Do you have a link to your old blog series, so I can catch up on what differences you did note?

--
~*~ StormeRider ~*~

"Every world needs its heroes [...] They inspire us to be better than we are. And they protect from the darkness that's just around the corner."

(from Smallville Season 6x1: "Zod")



On Thu, Aug 2, 2012 at 6:42 AM, Sascha Bates < " target="_blank"> > wrote:
When I did some work on Puppet, I found the concept of the file server hella confusing as I had come from Chef. I also found the documentation on where to put template files and file-files confusing. (You should put templates in X dir but Puppet will look for them in Y dir first, WAT?)

In Chef, when you have a file or template associated with a cookbook, you can simply drop them in <cookbook>/templates/default and <cookbook>/files/default. There are more complex use cases as well, however, 99% of the time the default directory is good enough for what you want.


When referencing the files in recipes, you use the "source" attribute and chef will figure out where the file is starting by looking in those default cookbook directories.

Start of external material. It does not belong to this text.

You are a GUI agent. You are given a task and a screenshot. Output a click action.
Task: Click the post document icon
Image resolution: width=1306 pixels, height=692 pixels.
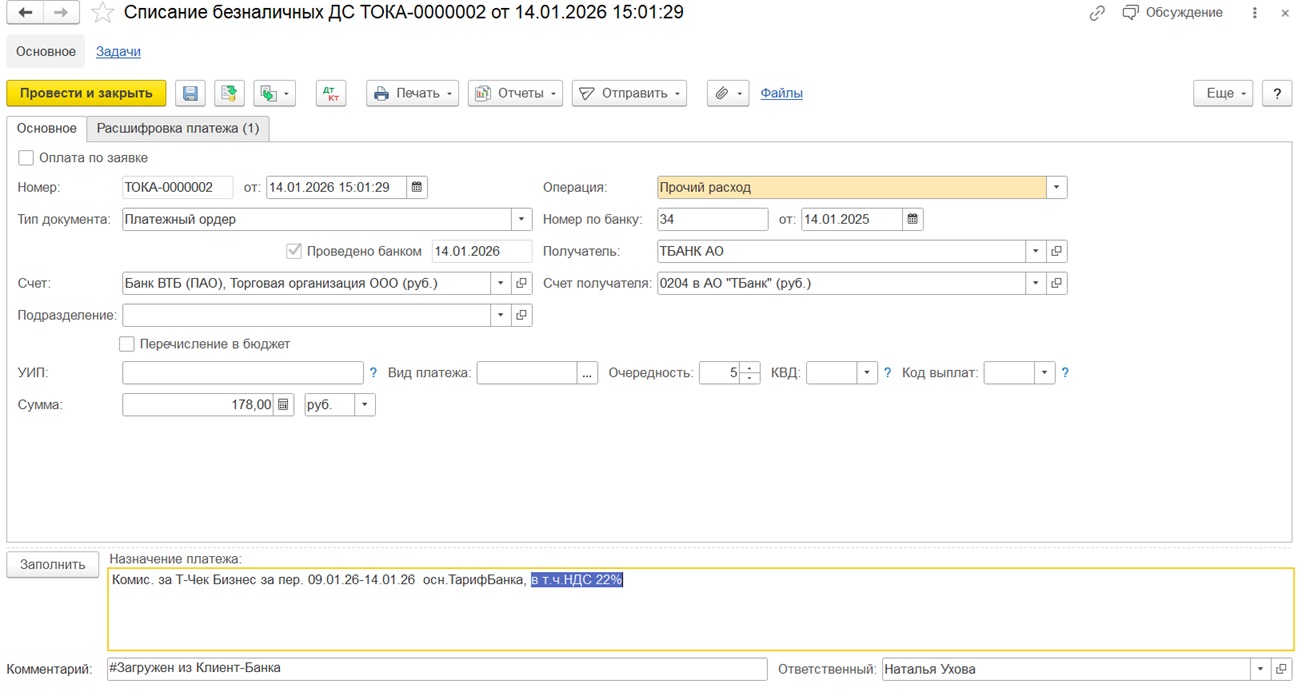pos(229,93)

cookbook_file "/etc/blah/blah.config" do
  source "blah.config"
end

This is all in the resource reference page, but I figured it was worth talking about in more detail if you are used to Puppet and a file server.  Chef and Puppet seem to come at this from odd directions if you are used to one over the other.  I actually started a Puppet for Chef users series on my blog and was going to talk about files and templates, but figuring it out for Puppet kind of gave me some ragefaces. And by the time I was over it, I was working on something else. I may revisit.
Sascha

On 8/2/12 7:29 AM, Morgan Blackthorne wrote:
Thanks, but I'm a bit more used to Puppet. Where can I put the actual file in Chef to push it to the node? I'd like to autoconfigure the node completely with Chef. Does that go in a databag, or a template, or?

Still trying to get bootstrapped myself :) Too bad there's know "knife-person bootstrap"...

--
~*~ StormeRider ~*~

"Every world needs its heroes [...] They inspire us to be better than we are. And they protect from the darkness that's just around the corner."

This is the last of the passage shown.